* **WORK REQUIRED**
Pick out each line in the entries below that contains the word "should", and copy those lines in full.

* **EXTRACTED ENTRIES**
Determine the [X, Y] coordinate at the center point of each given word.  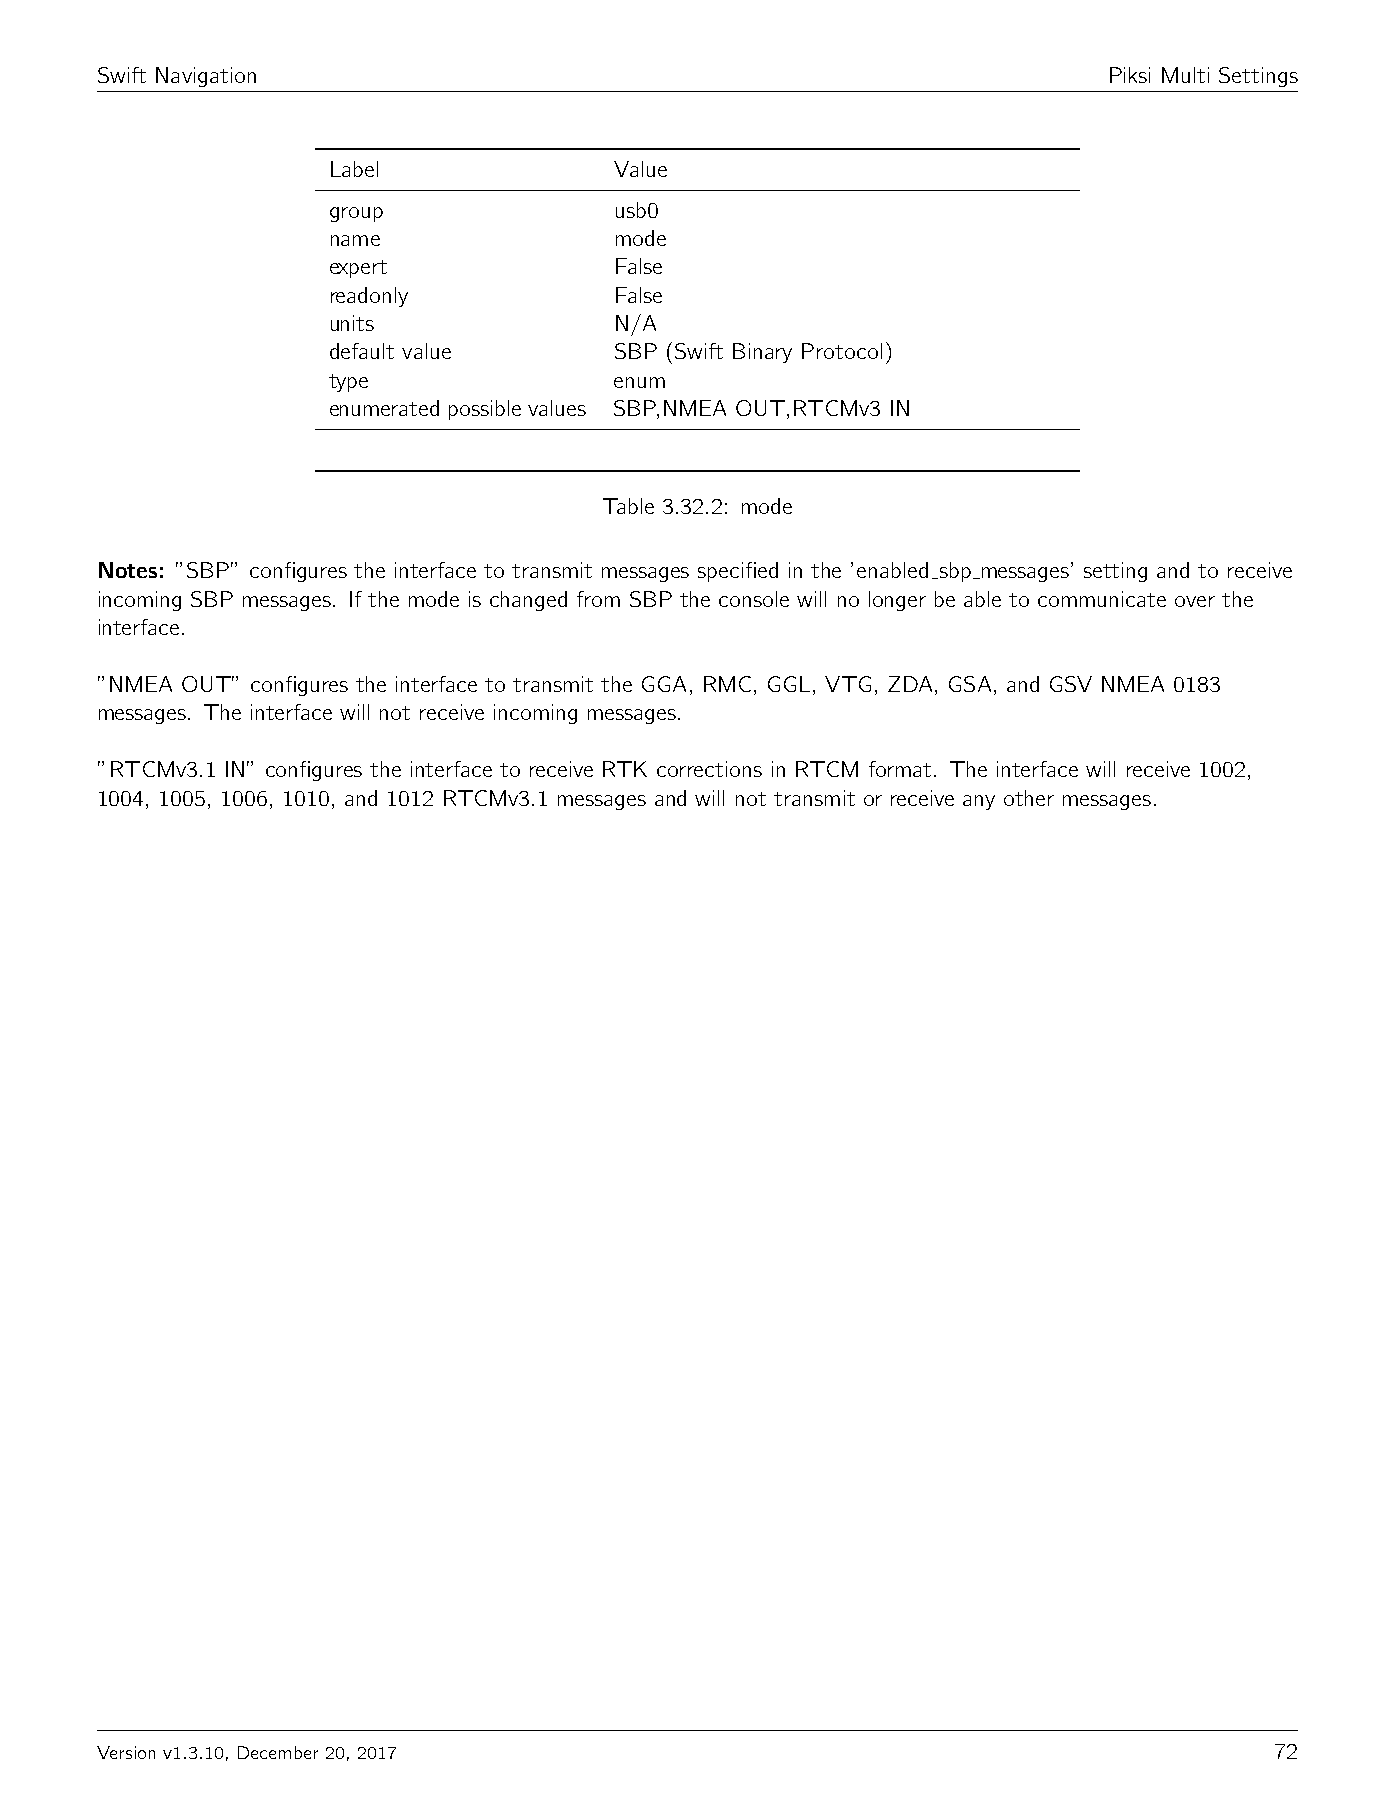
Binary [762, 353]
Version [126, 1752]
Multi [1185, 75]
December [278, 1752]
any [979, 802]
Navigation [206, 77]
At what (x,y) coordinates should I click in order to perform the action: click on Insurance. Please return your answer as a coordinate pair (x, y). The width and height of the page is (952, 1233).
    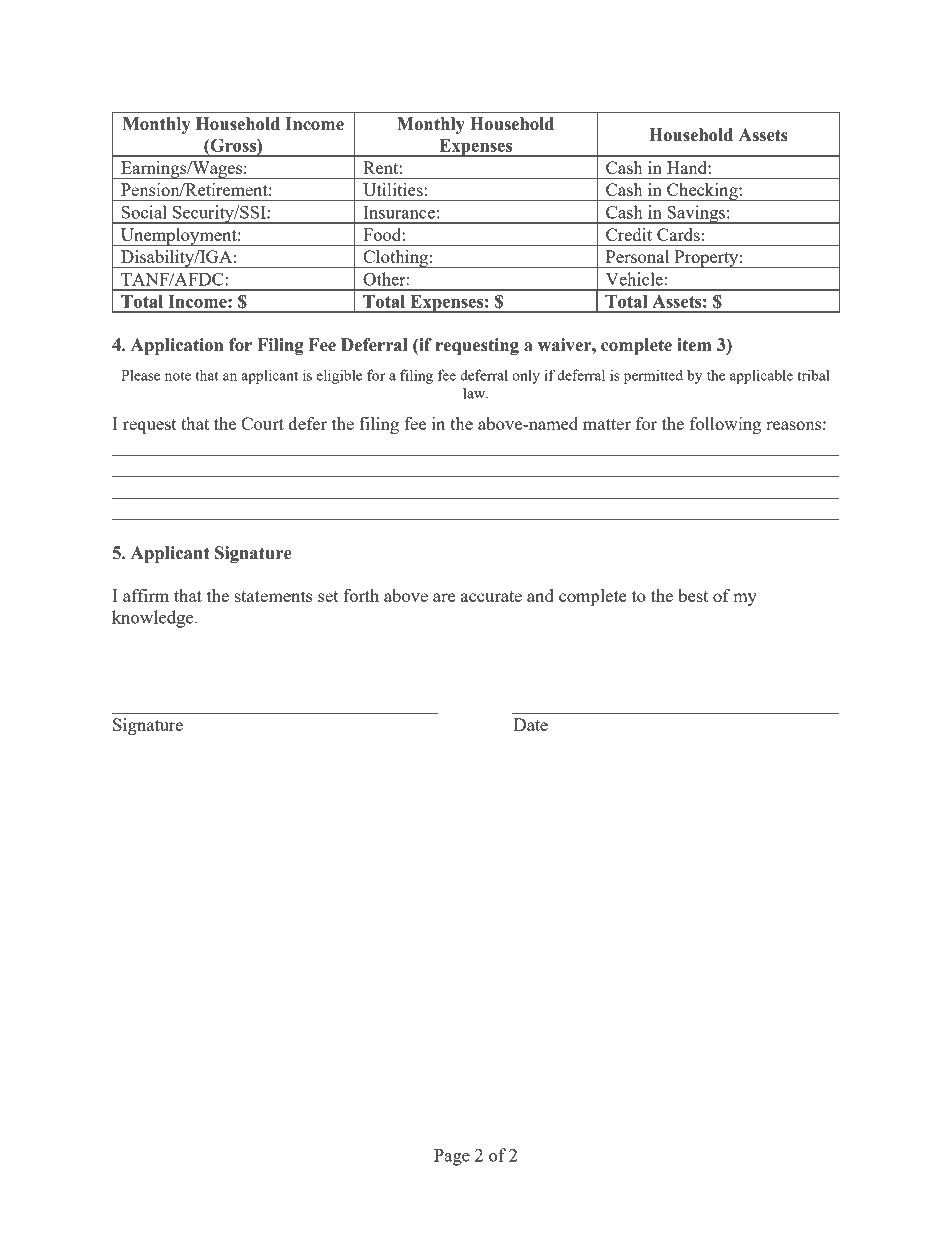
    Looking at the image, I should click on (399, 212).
* * *
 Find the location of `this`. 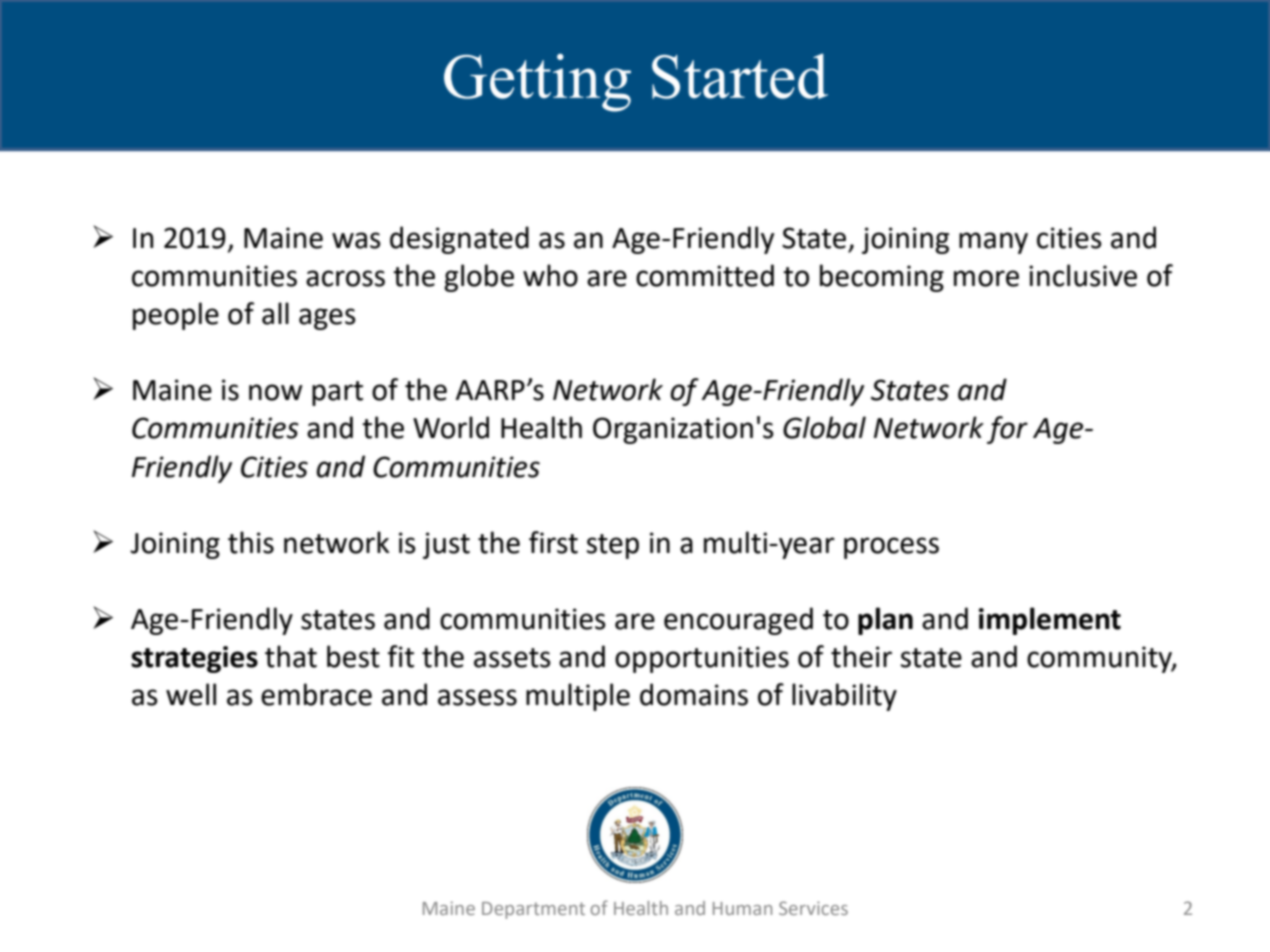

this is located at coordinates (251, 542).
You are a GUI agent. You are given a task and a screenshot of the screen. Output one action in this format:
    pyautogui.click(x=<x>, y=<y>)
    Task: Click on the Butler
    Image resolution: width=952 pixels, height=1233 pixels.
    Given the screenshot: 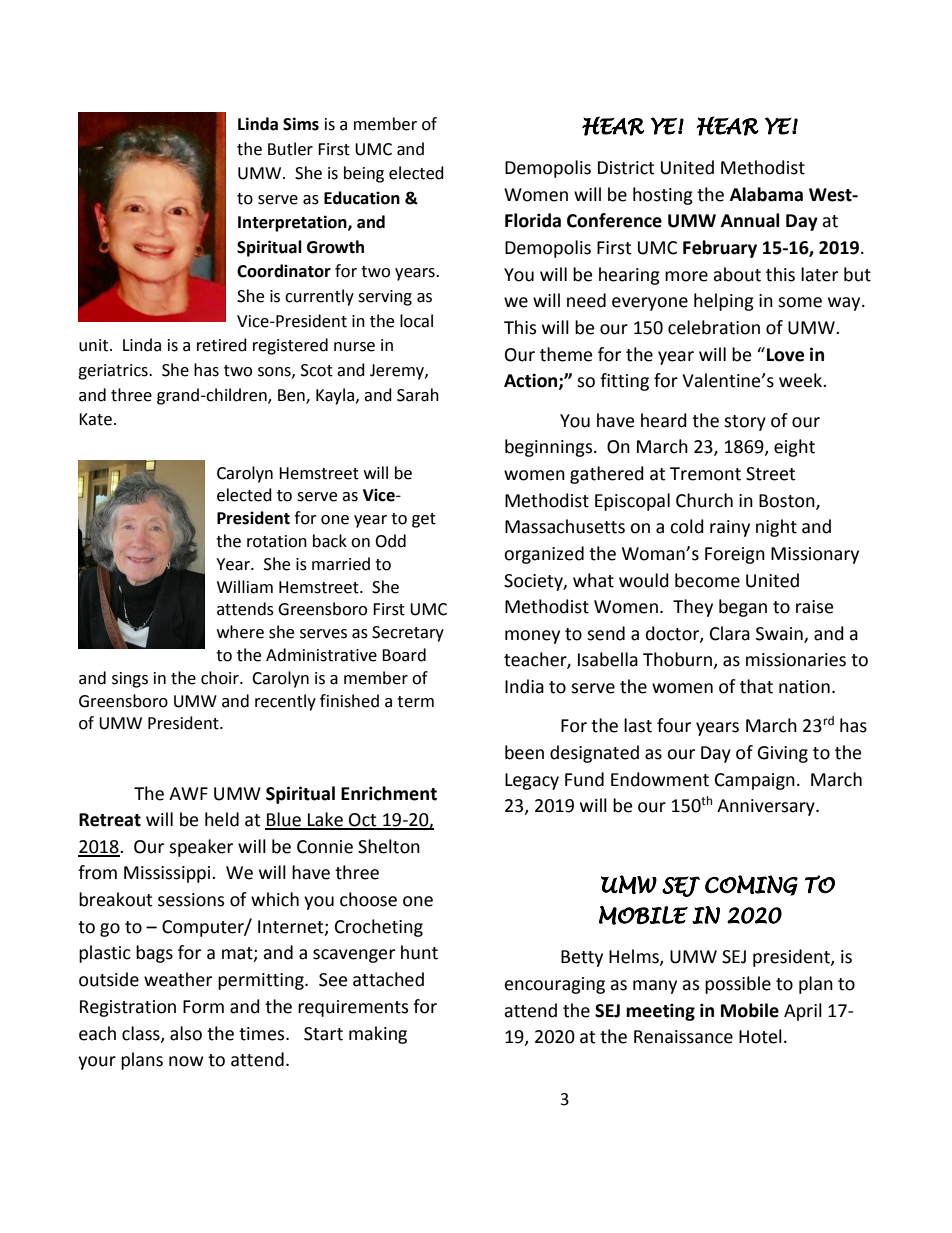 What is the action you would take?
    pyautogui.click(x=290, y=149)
* * *
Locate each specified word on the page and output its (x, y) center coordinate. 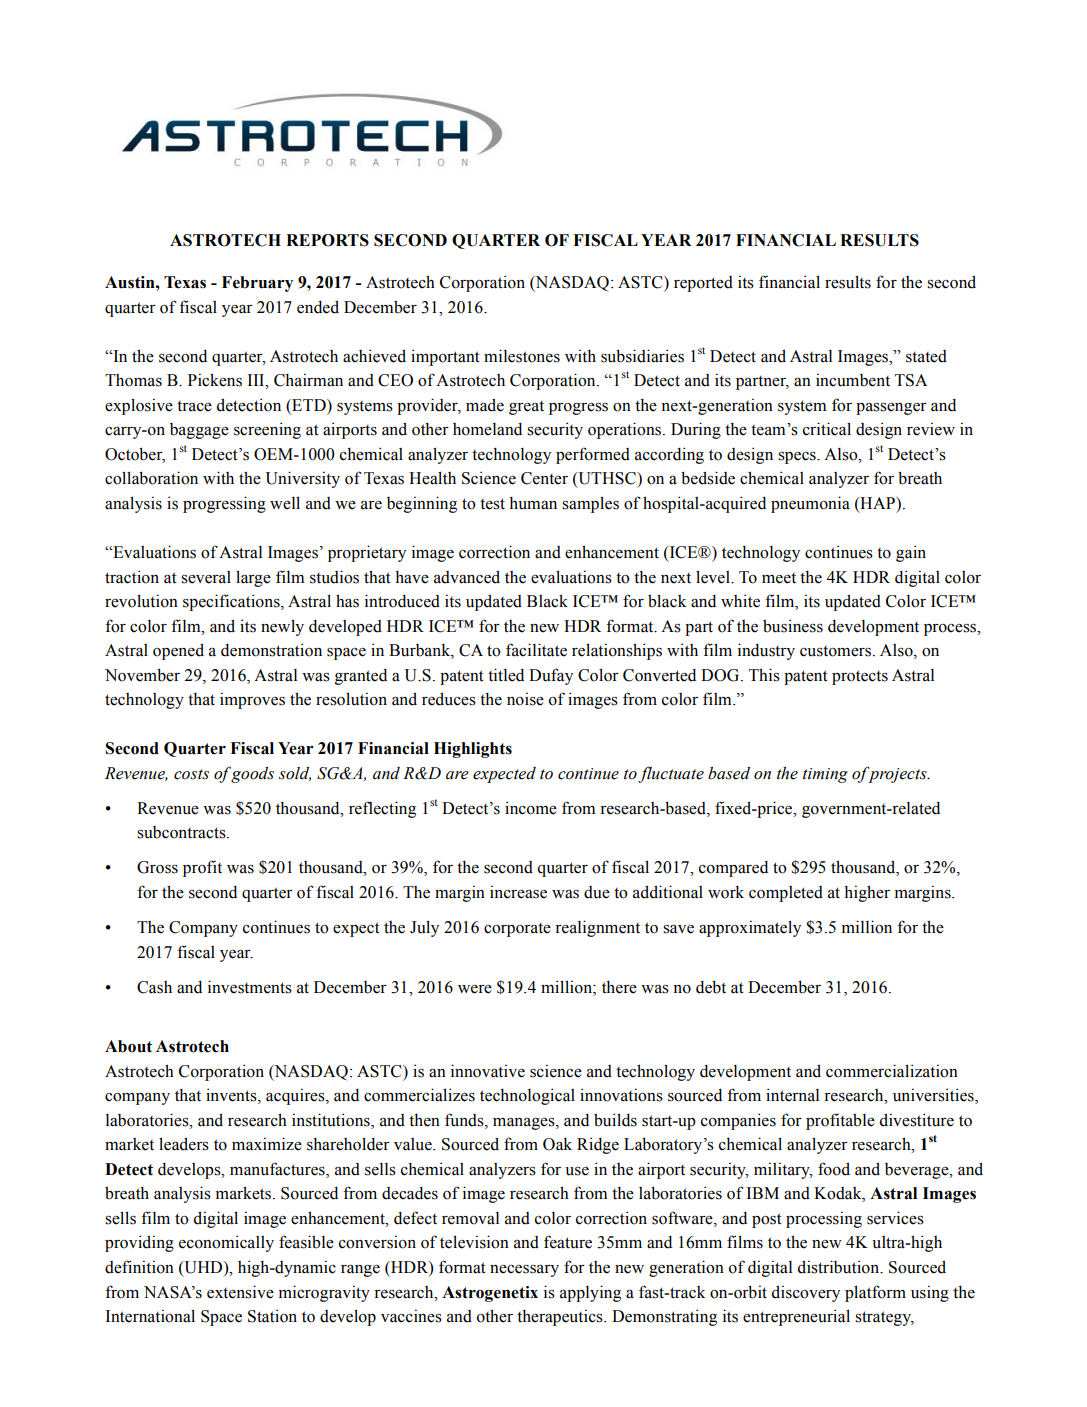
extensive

* **TASK SOLUTION**
At what (x,y) coordinates should I click in order to perform the action: click on Insurance. Please return your answer as a coordinate pair (x, y). The width and height of the page is (952, 1233).
    Looking at the image, I should click on (399, 212).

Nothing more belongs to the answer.